My heart goes out to them: Mum who lost son to 1997 SilkAir crash

My heart goes out to them: Mum who lost son to 1997 SilkAir crash
CAN'T FORGET: Madam Junitha Majeed says she still feels the loss of her son.

For Madam Junitha Majeed, 63, losing her 23-year-old son on SilkAir Flight MI185 is an agony she will carry for the rest of her life.

Her son, Mr K.M.H. Mohammed Malik, 23, a forex retailer, was one of the 104 people who died when the Boeing 737-300 plummeted into the Musi River in Sumatra, Indonesia, on Dec 19, 1997.

Speaking to The New Paper yesterday, Madam Junitha said the few days following the crash were the most painful.

"I am a very positive person. Before they found the wreckage, I still hoped that he was alive and would come back.

"But nothing like that happened. It was a great loss for me and my family," she said.

She admitted that coping was not easy, but told families of victims on board Malaysian Airlines MH17 to be strong.

"My heart goes out to them and it was such a pity that the plane was at the wrong place at the wrong time.

"It's easy to say, but the only way to move on is to accept that it was fated," she said.

Hopefully, the authorities will release the bodies back to the grieving families so they can perform the last rites, Madam Junitha said. "This was something we didn't get to do with my son."

After the Silkair MI185 crash, Madam Junitha had called up families of victims she had met in Indonesia, and organised them to take their case against aircraft manufacturers Boeing and Parker Hannifin Corp to the US courts.

It went to trial in Los Angeles in June 2004, and the jury found Parker Hannifin entirely responsible for the SilkAir crash, ordering it to pay US$43.6 million ($63m) to the three families in the trial.

Madam Junitha told TNP in 2007: "We had to sign a form agreeing not to disclose the amount we received. Although Parker Hannifin paid us compensation, they did not accept that the crash was their fault."

Every Dec 19, she makes a trip to Choa Chu Kang cemetery where there is a memorial plaque to the crash victims.

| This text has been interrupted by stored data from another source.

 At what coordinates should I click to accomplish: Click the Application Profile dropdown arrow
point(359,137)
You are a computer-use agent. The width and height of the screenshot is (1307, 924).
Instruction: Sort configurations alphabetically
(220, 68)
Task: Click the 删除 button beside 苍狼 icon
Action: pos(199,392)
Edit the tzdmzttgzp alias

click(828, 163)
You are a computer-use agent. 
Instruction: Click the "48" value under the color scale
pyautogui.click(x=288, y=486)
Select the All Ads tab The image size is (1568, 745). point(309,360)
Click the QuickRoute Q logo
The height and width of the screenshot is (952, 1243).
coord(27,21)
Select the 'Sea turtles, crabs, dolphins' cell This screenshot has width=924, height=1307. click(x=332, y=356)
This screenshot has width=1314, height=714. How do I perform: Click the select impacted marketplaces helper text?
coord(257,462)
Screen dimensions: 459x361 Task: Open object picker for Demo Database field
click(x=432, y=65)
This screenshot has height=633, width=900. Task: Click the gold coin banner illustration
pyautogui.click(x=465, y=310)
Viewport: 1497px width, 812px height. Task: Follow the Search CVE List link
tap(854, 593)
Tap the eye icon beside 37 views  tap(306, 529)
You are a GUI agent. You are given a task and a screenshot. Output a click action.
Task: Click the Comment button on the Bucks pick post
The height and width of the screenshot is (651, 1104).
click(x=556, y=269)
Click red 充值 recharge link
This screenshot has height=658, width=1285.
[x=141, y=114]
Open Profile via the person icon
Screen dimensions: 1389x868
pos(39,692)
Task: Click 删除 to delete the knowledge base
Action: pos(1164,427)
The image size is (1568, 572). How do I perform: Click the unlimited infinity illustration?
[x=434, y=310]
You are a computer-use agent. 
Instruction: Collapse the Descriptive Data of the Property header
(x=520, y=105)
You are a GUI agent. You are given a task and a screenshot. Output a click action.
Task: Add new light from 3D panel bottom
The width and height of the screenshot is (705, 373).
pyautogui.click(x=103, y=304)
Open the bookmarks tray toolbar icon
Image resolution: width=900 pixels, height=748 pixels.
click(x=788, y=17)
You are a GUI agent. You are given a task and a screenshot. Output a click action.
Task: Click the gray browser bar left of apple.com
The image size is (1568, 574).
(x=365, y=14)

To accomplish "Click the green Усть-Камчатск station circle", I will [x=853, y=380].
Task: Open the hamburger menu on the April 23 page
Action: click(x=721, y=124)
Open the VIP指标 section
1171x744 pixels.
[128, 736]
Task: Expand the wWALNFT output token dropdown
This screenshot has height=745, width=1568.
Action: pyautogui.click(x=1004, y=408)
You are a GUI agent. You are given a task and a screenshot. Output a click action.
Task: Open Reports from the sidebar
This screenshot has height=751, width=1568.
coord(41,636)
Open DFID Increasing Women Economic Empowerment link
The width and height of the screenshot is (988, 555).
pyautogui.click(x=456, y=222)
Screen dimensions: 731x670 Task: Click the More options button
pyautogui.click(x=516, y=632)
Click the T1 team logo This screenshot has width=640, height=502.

Her other son, 34, and daughter, 32, are now working in New Zealand.

Madam Junitha also now spends her time doing volunteer work, including counselling distraught families of victims of MH370, which went missing in March and has yet to be found.

"I talk to them over the phone and offer them advice and a helping hand." DEVASTATING IMPACT Dr Ken Ung, a consultant psychiatrist at Adam Road Medical Centre, said that the loss of a young child will have a devastating psychological impact on families. "When a child dies, it's very unexpected. There's so much unfulfilled promise," he said.

Dr Ung, who has seen parents who lost their children, added: "Usually it starts with anger and confusion. Then they become numb, before sadness or depression may occur."

But after about two weeks, they are usually able to perform their day-to-day functions, he said.

He added that family and social support is also crucial for these grieving families.

"The final stage is when they come to terms with what happens and reinvest their emotional energy to helping others.

"For Madam Junitha to be doing that, it's fantastic," he said.